Apa pedulinya blogger dengan Bahasa Indonesia yang baku? Kalau kamu blogger, tak usah terlalu ambil pusing apakah kamu sudah menggunakan Bahasa Indonesia yang baku, baik dan benar.
Memangnya bahasa ngeblog itu bahasa jurnal atau karya ilmiah yang serba baku hingga terasa kaku?
Enggak kan?
Coba deh kamu blog walking alias berselancar di berbagai situs milik blogger ternama. Kamu perhatikan diksi dan frasa yang mereka gunakan. Seratus persen aku yakin mereka banyak menggunakan kata atau istilah populer yang sering kita dengar.

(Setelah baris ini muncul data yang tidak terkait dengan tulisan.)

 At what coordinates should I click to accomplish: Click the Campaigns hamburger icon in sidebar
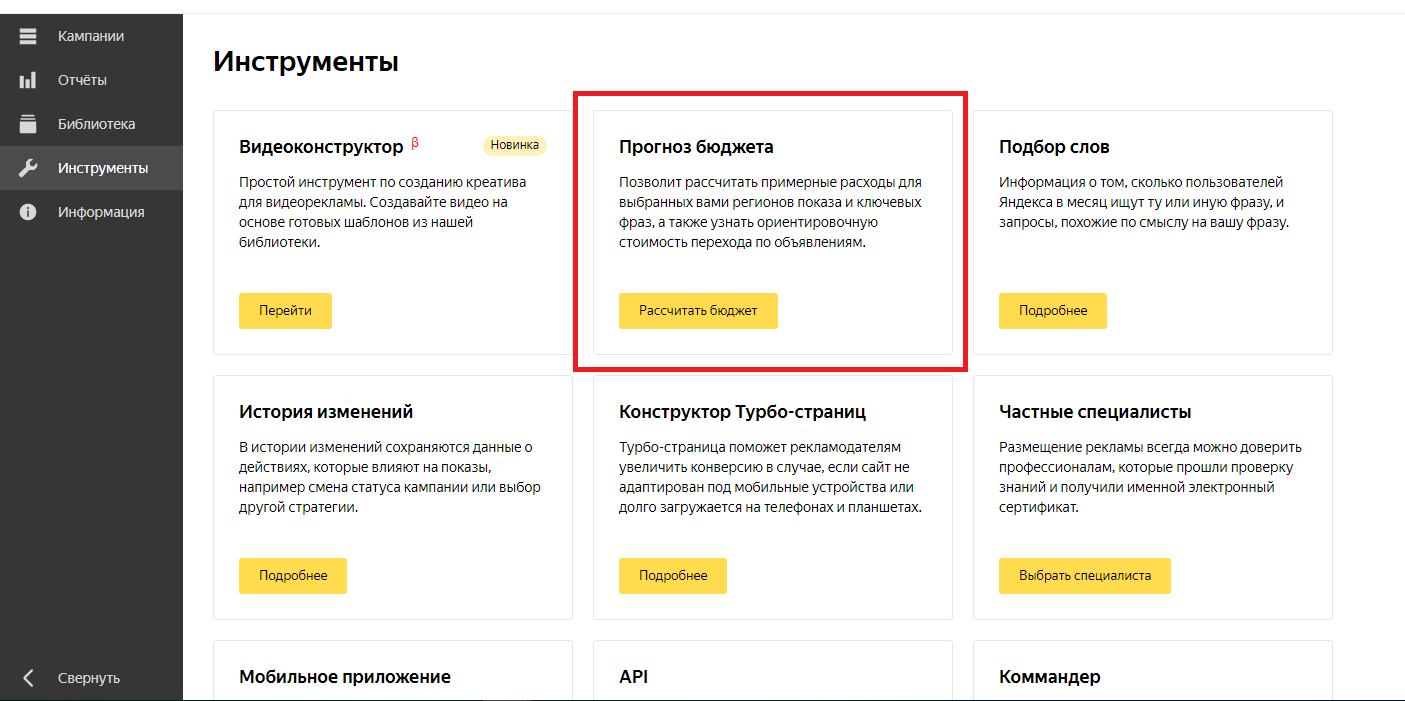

Pilihan Kata Tergantung Target Pembaca
Memang sudah sewajarnya, karena target pembaca blogger-blogger itu adalah orang awam yang tidak begitu peduli dengan kaidah berbahasa yang baik dan benar. Berbeda jika blog itu ditujukan untuk kalangan akademisi, yang kontennya mengulas pengetahuan di bidang-bidang ilmu tertentu.
Berbeda pula jika kamu punya preferensi atau minat ketatabahasaan. Seperti yang bisa kamu baca di artikel-artikelnya Mas Khrisna Pabhicara atau Bang Ivan Lanin. Atau jika kamu suka menulis puisi yang nada suaranya mendayu-dayu, tentunya kamu harus menggunakan diksi dan frasa yang tepat, baik dan benar pula.
Intinya, dalam hal penulisan artikel populer tidak ada salahnya jika kita menggunakan istilah-istilah yang populer dan familiar, alih-alih menggantinya dengan kata serapan yang baku, tapi membingungkan pembacanya.
Misalnya, pernahkah kamu menggunakan diksi 'jenama'? Mendengarnya saja mungkin baru kali ini. Asal kamu tahu, jenama adalah bentuk baku alih bahasa dari istilah 'brand'. Kata ini lebih baku dibandingkan kata 'merek' untuk arti yang sama.
Atau mungkin kamu pernah mendengar diksi 'anggit'. Pertama kali mendengar, tentunya telingamu merasa asing dengan kata 'anggit' atau 'menganggit'. Kata ini sering dipakai penulis atau blogger yang concern dengan tata bahasa sebagai ganti dari kata 'menggubah' atau 'mengarang'.
Paradoks Pemakaian Kata Baku Bahasa Indonesia
Harus diakui, banyak istilah atau perbendaharaan kata dalam Bahasa Indonesia yang belum dikenal, didengar dan digunakan rakyatnya sendiri. Seolah ada paradoks tersendiri menyangkut penggunaan kata-kata baku, pemakaian istilah asing dan kata serapannya dalam Bahasa Indonesia.